Go deeper and then drop your nets is the instruction coming from someone who probably knew very little about fishing but a lot about risk taking.
That, after all is what it can mean to follow a call.
You stick your neck out, potentially risk ridicule or financial hardship or worse because something inside says you must push on and take the chance.
And it’s really scary.
Consider the riskiest move you’ve ever made in your life.
Maybe it was quitting a comfortable, predictable and safe job for one your heart was calling you toward.
It could have been moving to a faraway place where you knew no one for what you believed was your intended destination.
Giving up the known for the unknown can be downright terrifying and exhilarating all at the same time.
Following a call can sometimes mean alienating folks or thinking you have disappointed them.
Here Simon Peter is filled with doubt.
He can’t believe that Jesus would have time and energy or “holiness” to share with him, a modest fisherman.
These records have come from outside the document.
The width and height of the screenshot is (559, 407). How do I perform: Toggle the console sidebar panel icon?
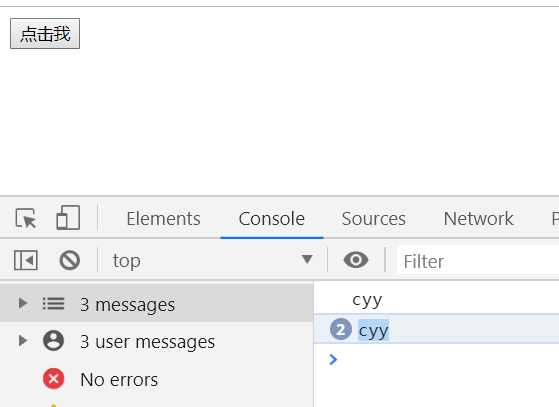point(26,260)
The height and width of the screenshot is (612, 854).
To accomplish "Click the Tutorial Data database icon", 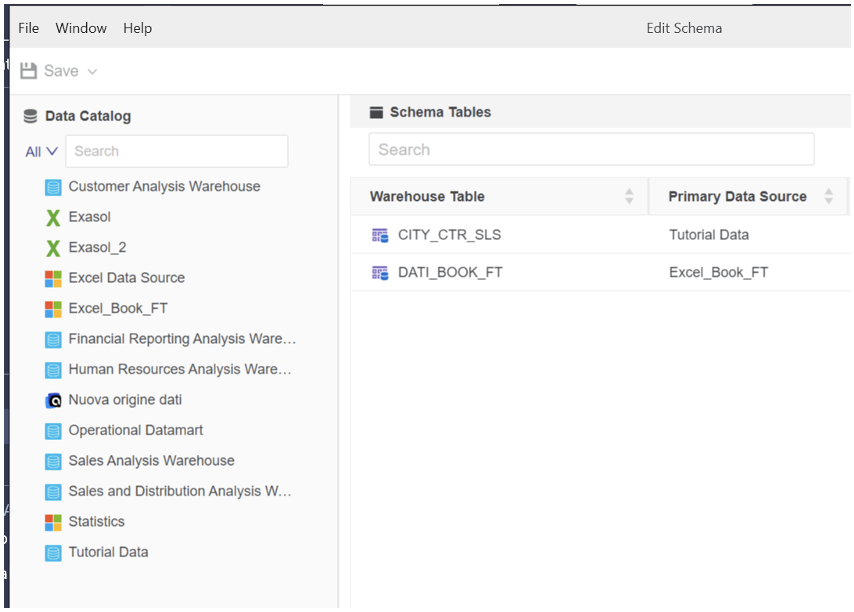I will click(53, 552).
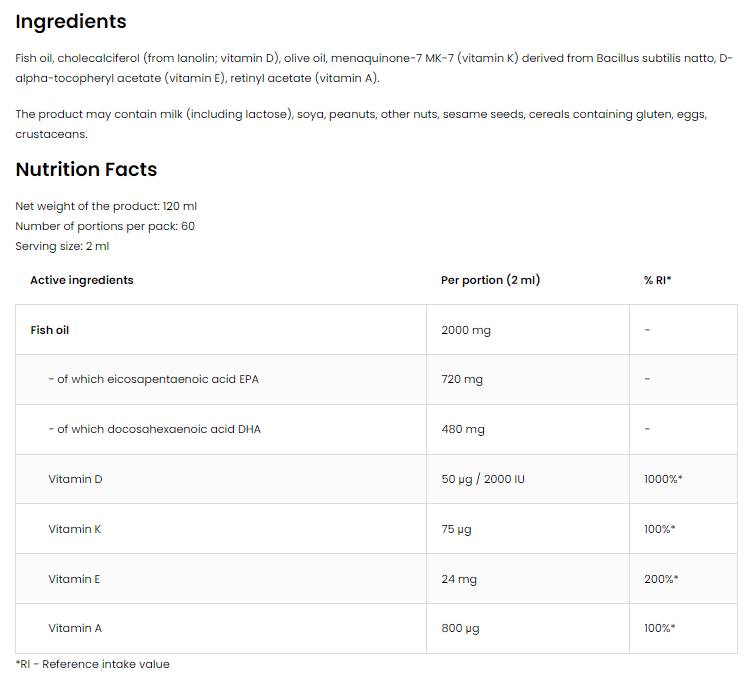Click the 2000 mg fish oil value
Image resolution: width=754 pixels, height=682 pixels.
466,330
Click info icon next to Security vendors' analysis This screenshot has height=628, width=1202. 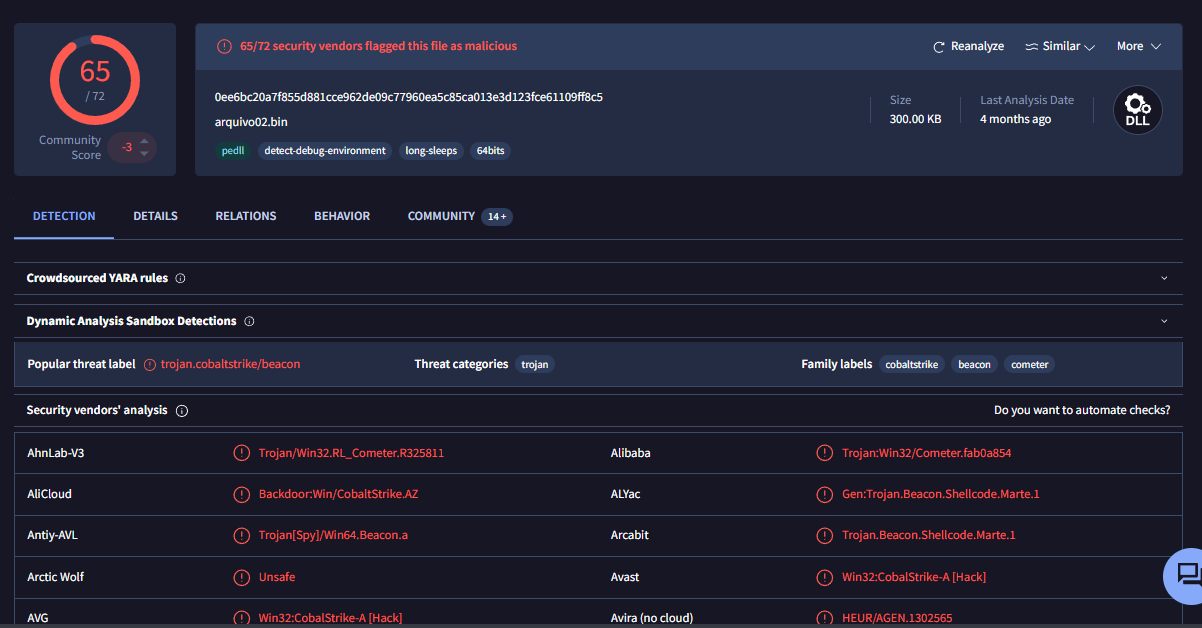pyautogui.click(x=182, y=411)
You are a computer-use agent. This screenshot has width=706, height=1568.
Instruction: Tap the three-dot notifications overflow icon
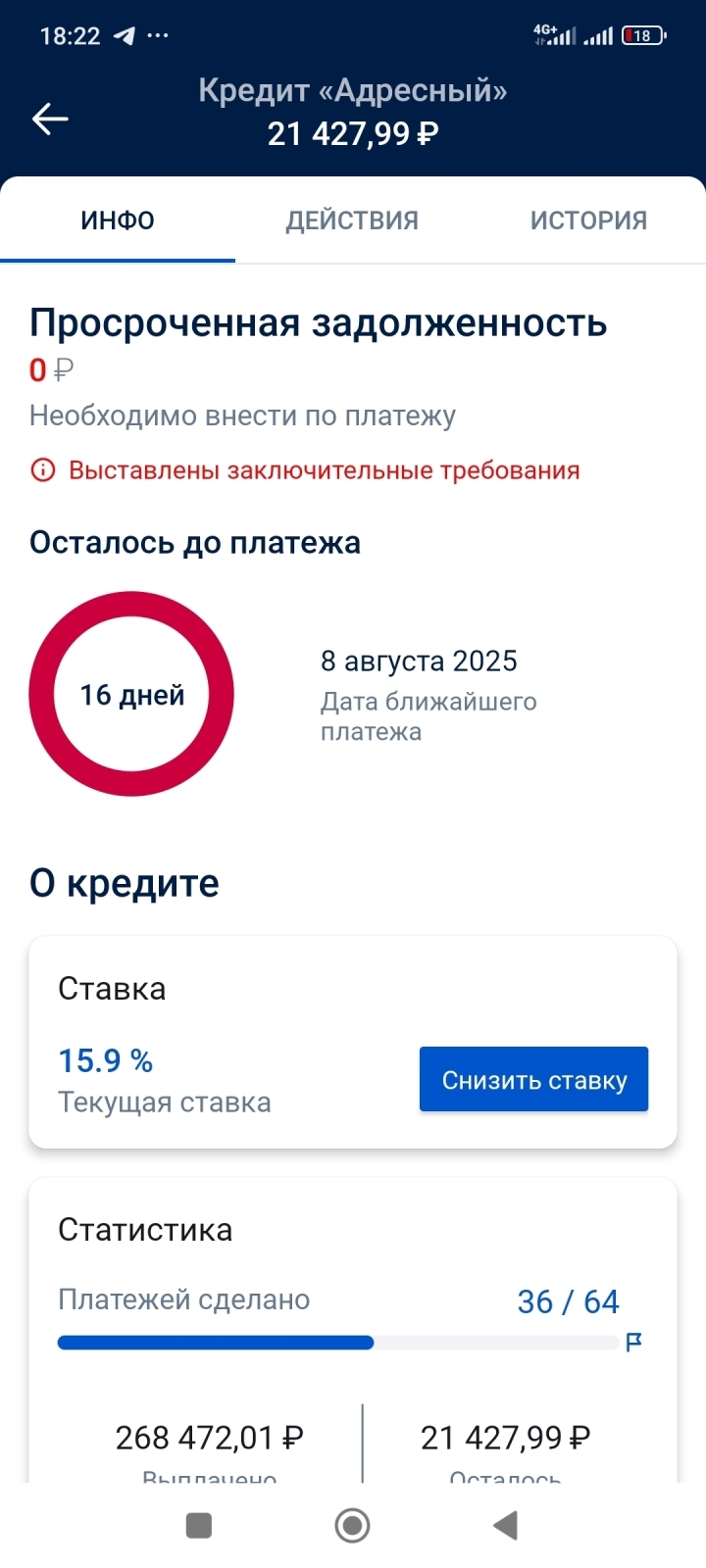coord(158,36)
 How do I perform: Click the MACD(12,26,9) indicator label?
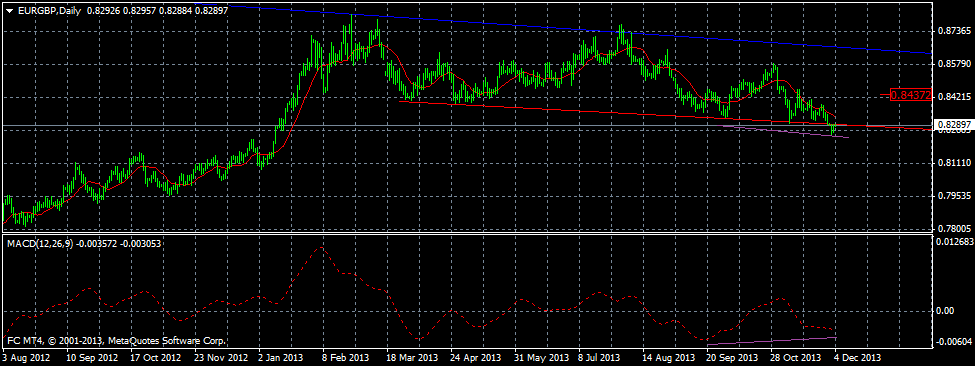point(40,244)
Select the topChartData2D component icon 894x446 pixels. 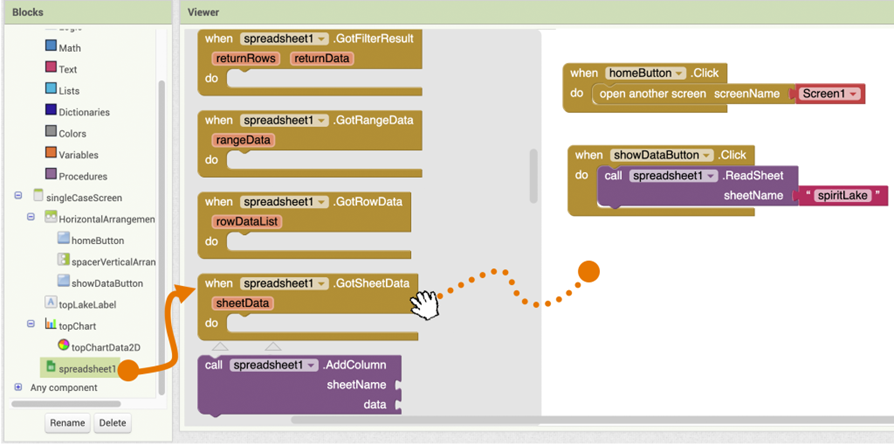pyautogui.click(x=63, y=345)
This is what grace looks like and many of us keep wondering, “Do you really mean me, God?
Are you sure?”
And Jesus had a response – “There is nothing to fear” or “Be not afraid.”
Because so often the hesitancy to listen to the call, to put out in the deep water when we’re exhausted from the work of living is based on fear.
What if I try and fail?
What if people I need stop caring about me?
What if I have to let something go to make this happen?
Today we hear about how Jesus calls his first disciples and some of us are probably uncomfortable or nervous because are we really supposed to leave everything and follow him?
What are we expected to give up or embrace if we are answering God’s call to discipleship?
You know those instant replays that capture a special moment on camera?
Maybe what we are witnessing here is the very moment when Simon Peter saw the beauty of God’s holiness in that old boat that was his livelihood, that he probably was fiercely protective of but must have approached some days with dread.
In that very boat he spent every single day is where Jesus was able to bring the sacred down to earth, among those mended nets bulging with more fish than they had ever dreamed of catching.
Was that the moment that the fear intensified or slipped away as they suddenly realized what they were meant to do?
Would these hardworking fishermen actually be able to help Jesus spread the message of God’s love?
They saw something unexplainable and unexpected in the setting they knew best.
Jesus says, “Do not be afraid; from now on you will be fishers of people.”
As one writer lovingly describes this image:
“To be fishers of people
is to let the great net of your love
down into their lives,
trusting that there you will discover
miracles and blessings,
and draw them out.” (Steve Garnaas-Holmes, Unfolding Light, www.unfoldinglight.net)
We may need to replay that image of being called not with some bolt of lightning or disembodied image from above but from the places and people that we encountered yesterday, and again today, and yet again tomorrow.
And the place we are called to is the place of love, deep and abundant, and ever flowing love. Amen.